I just wanted to feel like I wasn’t totally useless. I knew that stopping Brad wouldn’t make up for the way I’d treated Noah that day, let alone justify it. But I figured that a victorious return was better than slinking back with my tail between my legs. It was bad enough that I’d betrayed my fiancé; I didn’t want to dump all my problems into his lap too. I was determined to stay independent. I was Olivia Fucking Cane. I would find a way to fix this.

In the end, though, I couldn’t keep inventing excuses to avoid Noah. I spent two sleepless nights pacing my hotel room, trying to brainstorm ways to defuse Brad’s blackmail threat . . . and I came up with jack shit. Every idea was worse than the last.
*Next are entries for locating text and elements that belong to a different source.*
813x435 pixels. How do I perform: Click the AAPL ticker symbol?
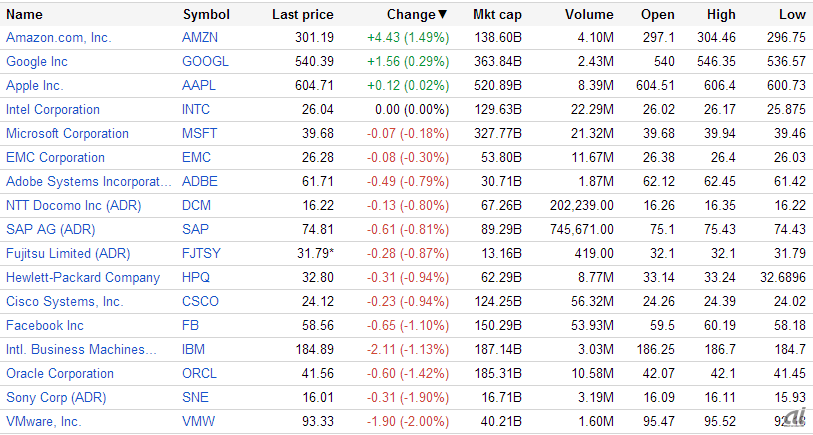198,86
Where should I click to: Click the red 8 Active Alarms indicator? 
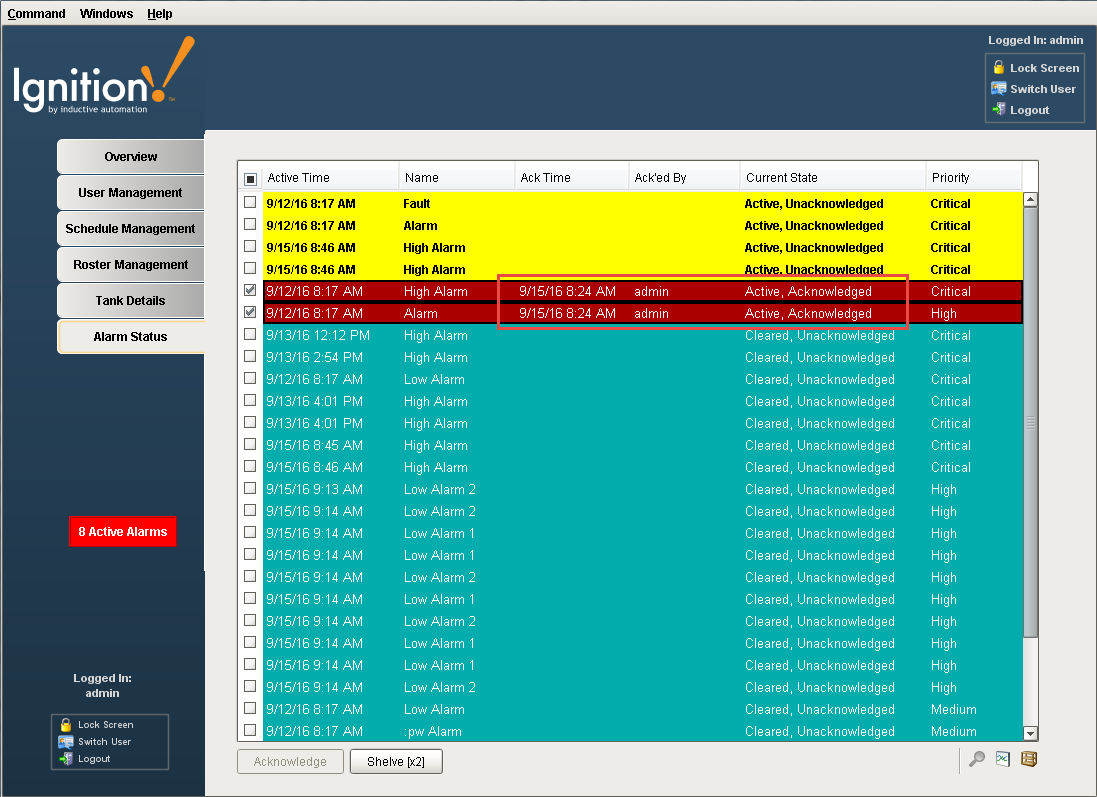(x=123, y=531)
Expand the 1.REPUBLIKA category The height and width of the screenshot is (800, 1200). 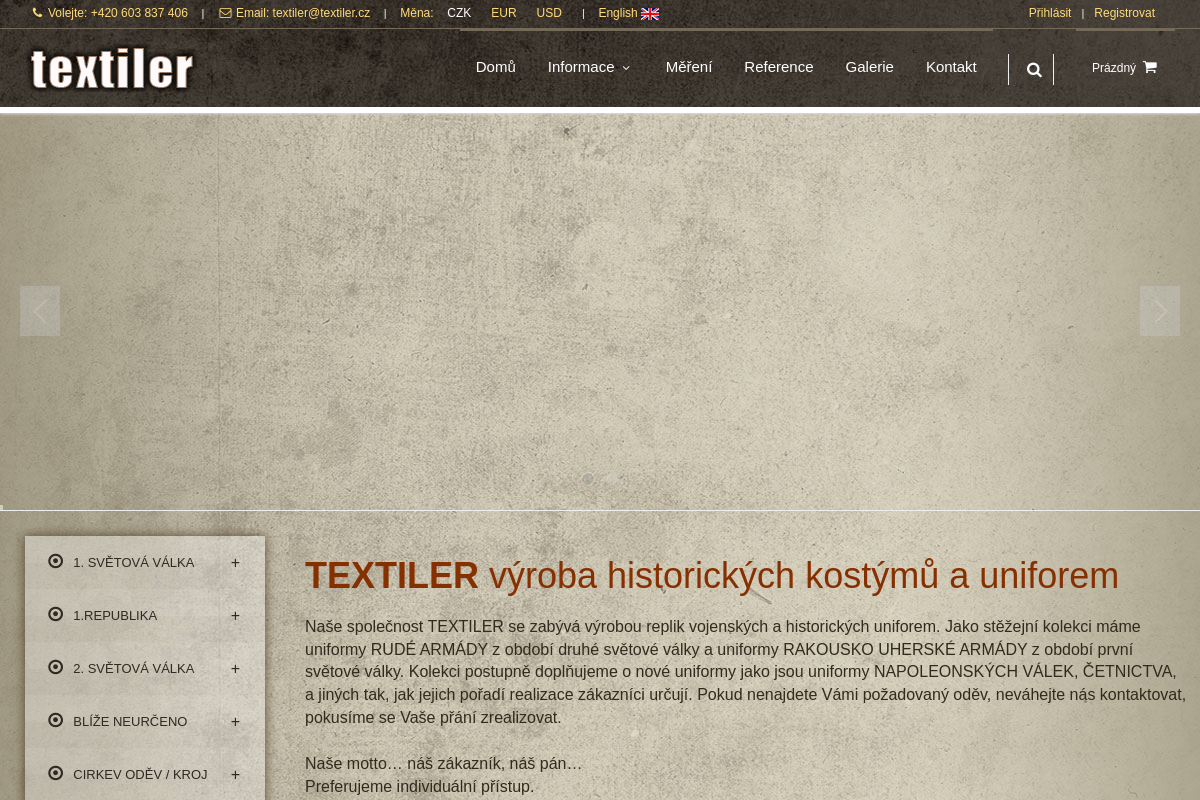tap(235, 615)
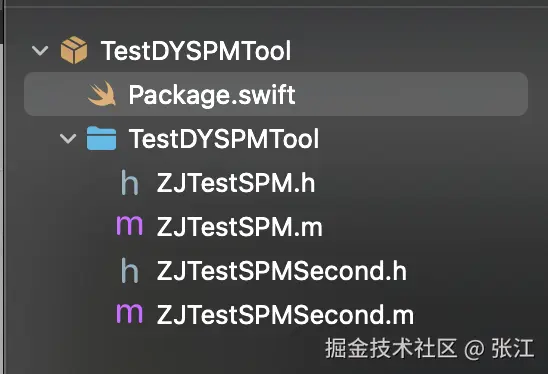
Task: Click empty highlighted area right of Package.swift
Action: click(x=409, y=94)
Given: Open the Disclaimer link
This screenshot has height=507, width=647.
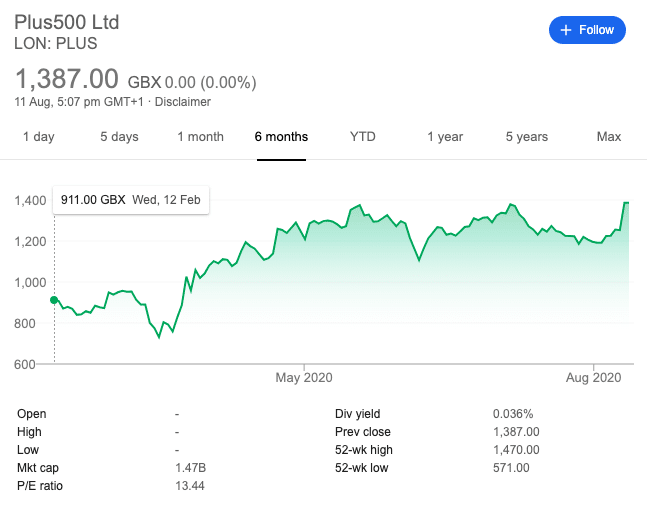Looking at the screenshot, I should coord(183,102).

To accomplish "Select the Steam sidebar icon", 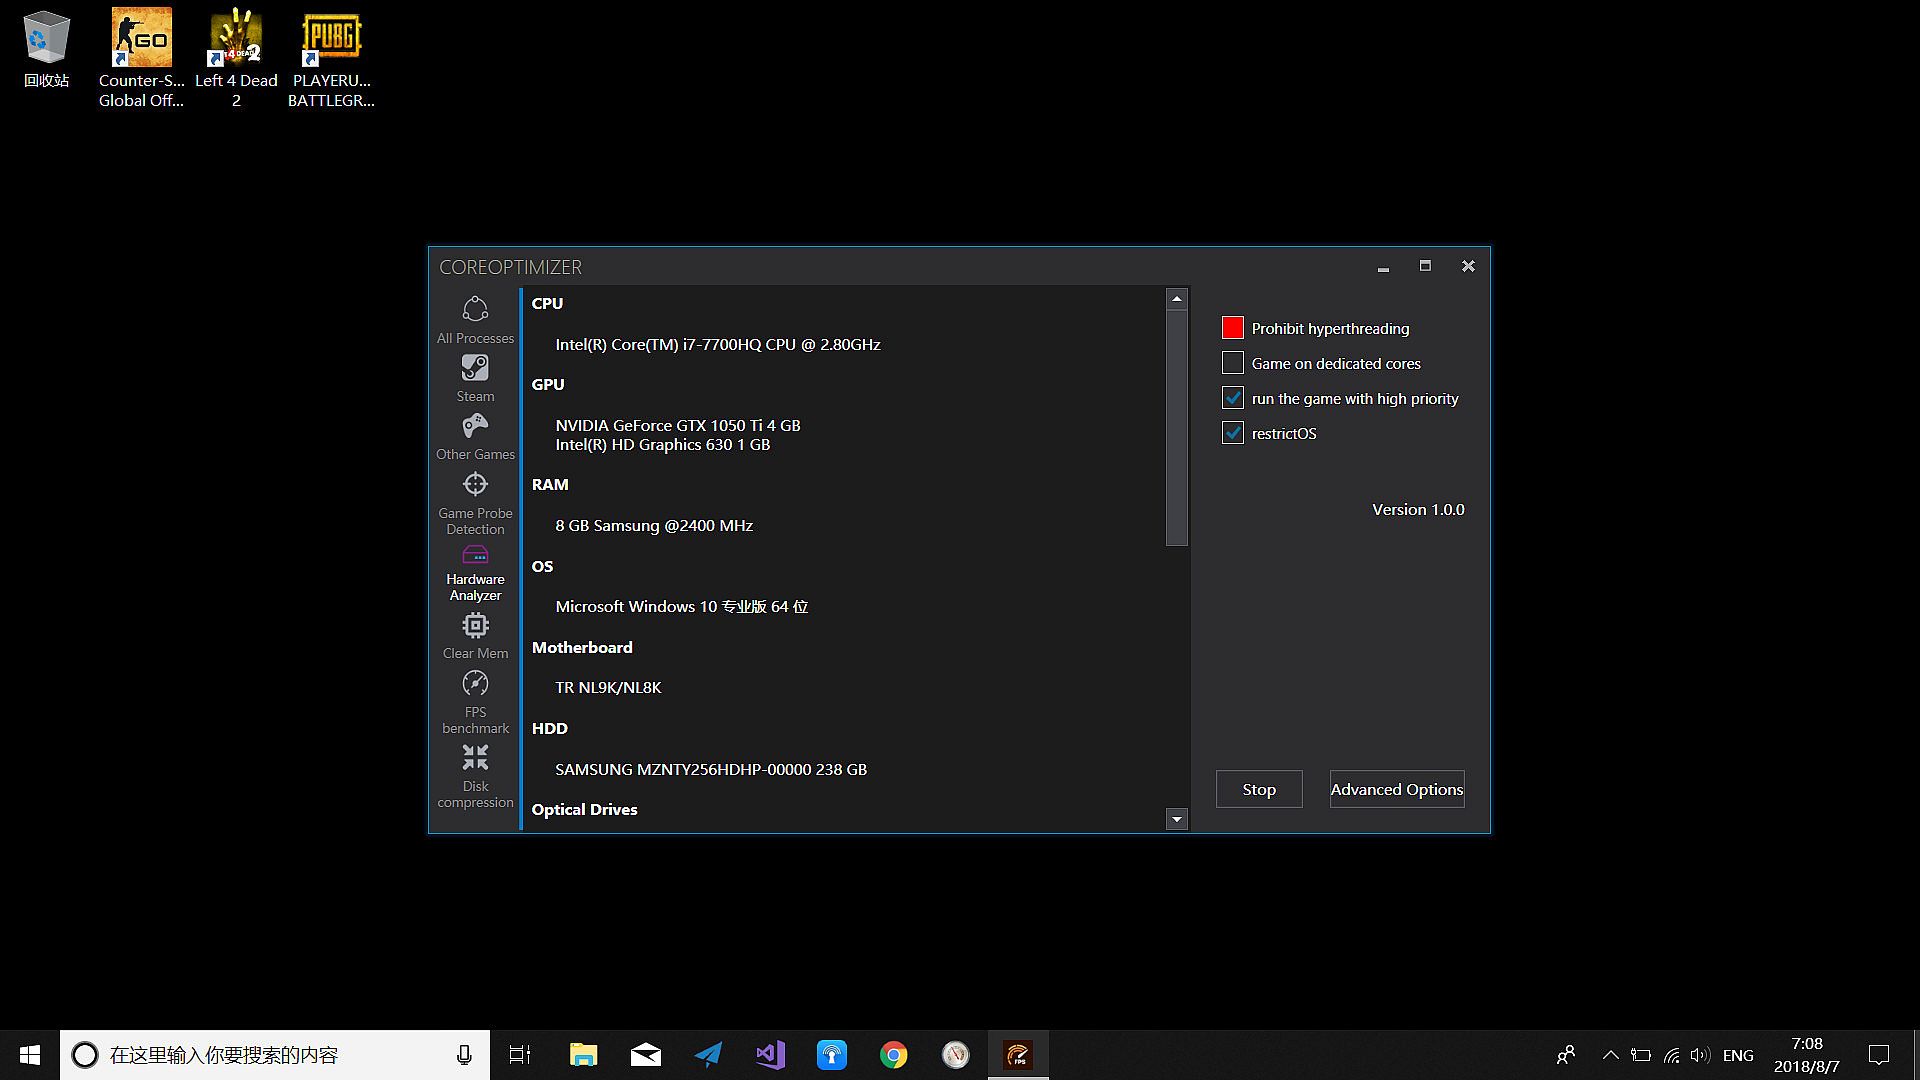I will pos(475,368).
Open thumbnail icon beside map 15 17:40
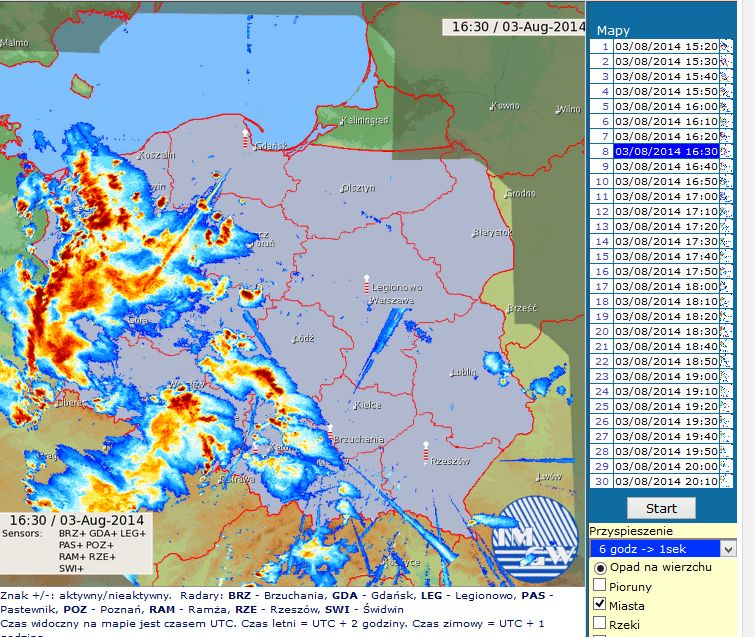The height and width of the screenshot is (637, 755). click(x=726, y=257)
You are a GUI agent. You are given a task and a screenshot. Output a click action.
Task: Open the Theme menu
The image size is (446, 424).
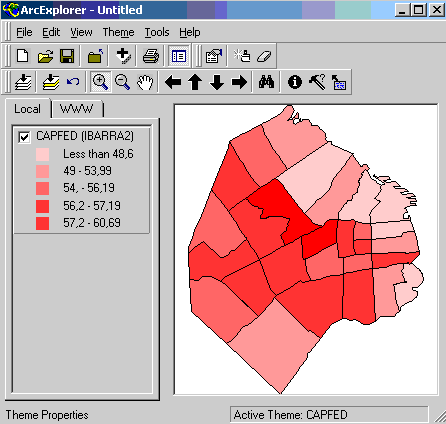(x=118, y=32)
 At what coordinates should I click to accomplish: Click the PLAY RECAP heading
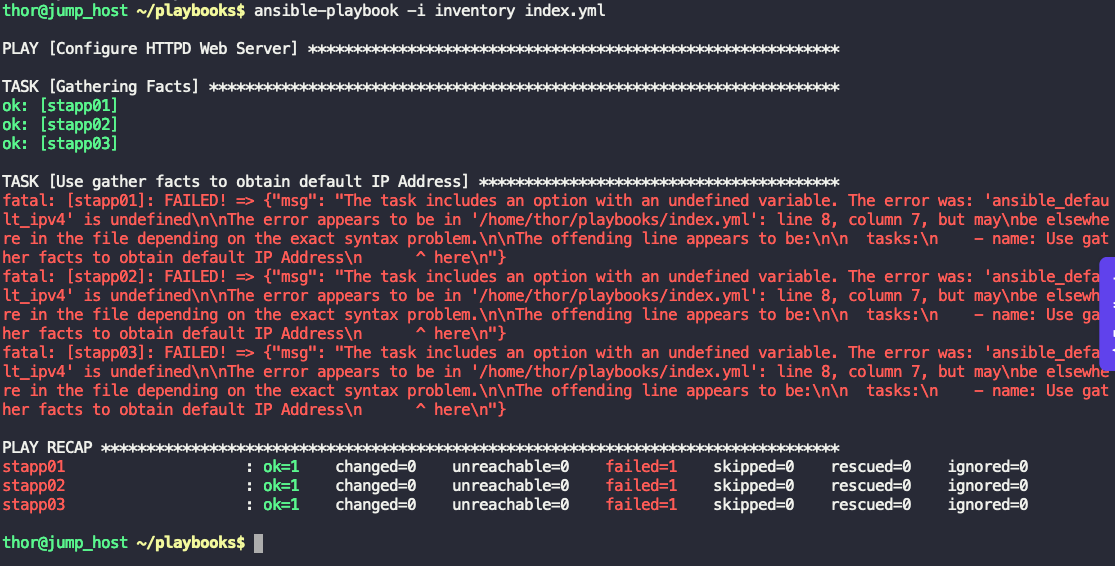[x=48, y=448]
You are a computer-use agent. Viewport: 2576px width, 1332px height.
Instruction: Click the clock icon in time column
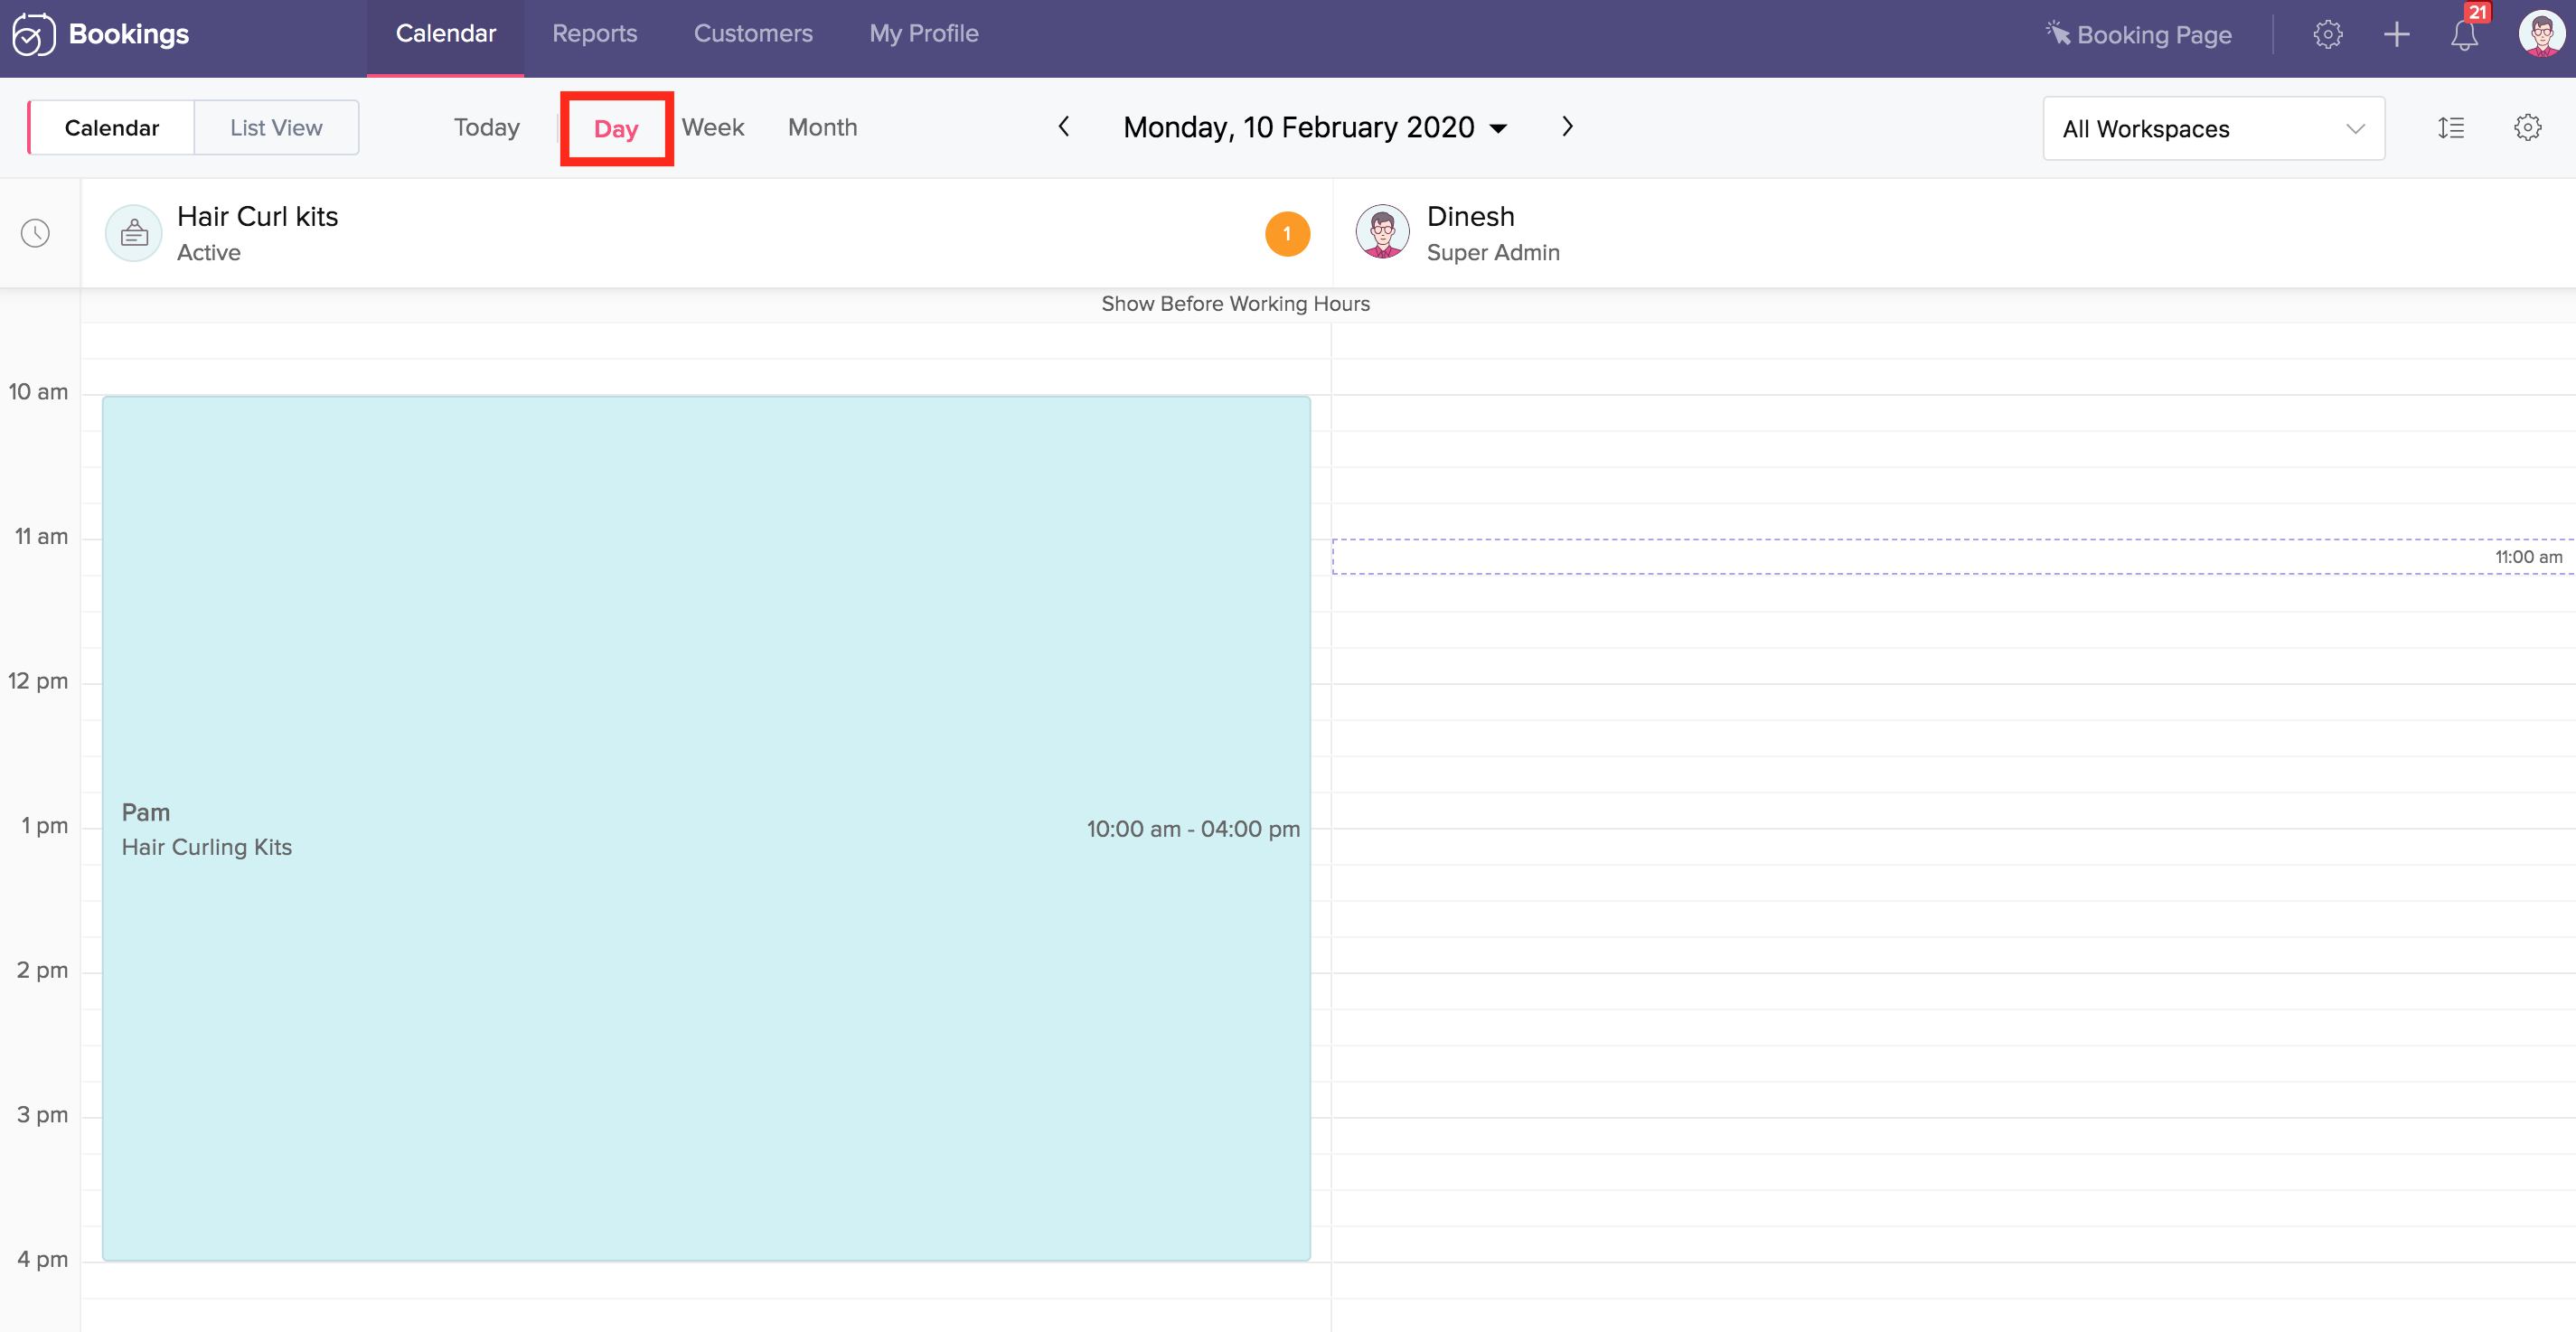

There was no way I could fight back without getting other people involved and drawing attention to my dirty little secret.

At sunrise today, I gave up and went to bed, where my mind kept spinning until I fell asleep from sheer exhaustion.

Later in the morning, as I stared into the mirror, I was forced to admit what I’d known all along. I can’t do this alone. This mistake was too old and too deep to be undone easily—or maybe at all. And Brad’s claws were sunk too deep in me. Just remembering his voice on the phone made my heart race and my stomach twist. I could barely think straight, and that asshole wasn’t even here right now.

No, I had to face facts . . . and Noah too. So I took a shower and made my haggard face as presentable as I could. With nothing else to wear, I put on yesterday’s clothes—what should have been my wedding dress. I went downstairs, ate a bagel without tasting anything, and took a paper cup of coffee from the continental breakfast bar, then called a cab to take me to our penthouse.

It was time to go home to my husband.

• • •

The sound of the doorknob turning startles me out of my painful memories. I jolt upright and watch, my heart beating fast as our front door swings open.

Noah steps over the threshold . . . then sees me and freezes. He stares into my eyes like he’s seen a ghost. Anger, relief, and hurt fight for control of his expression.

All my carefully rehearsed words desert me at the sight of him. My throat feels dry, and with my heart hammering, I utter the first words I can think of.

“I need your help.”

For a minute he says nothing. He just keeps staring at me, fighting to school his features. Finally, he replies, “First, I need some answers.”

His voice is tight, barely keeping control. But he didn’t say no. That’s about the best I could have hoped for—hell, the best I deserve. I nod and rise to my feet.

“Where the hell have you been?” he asks. He still hasn’t moved from the door, as if he doesn’t want to get too close to me.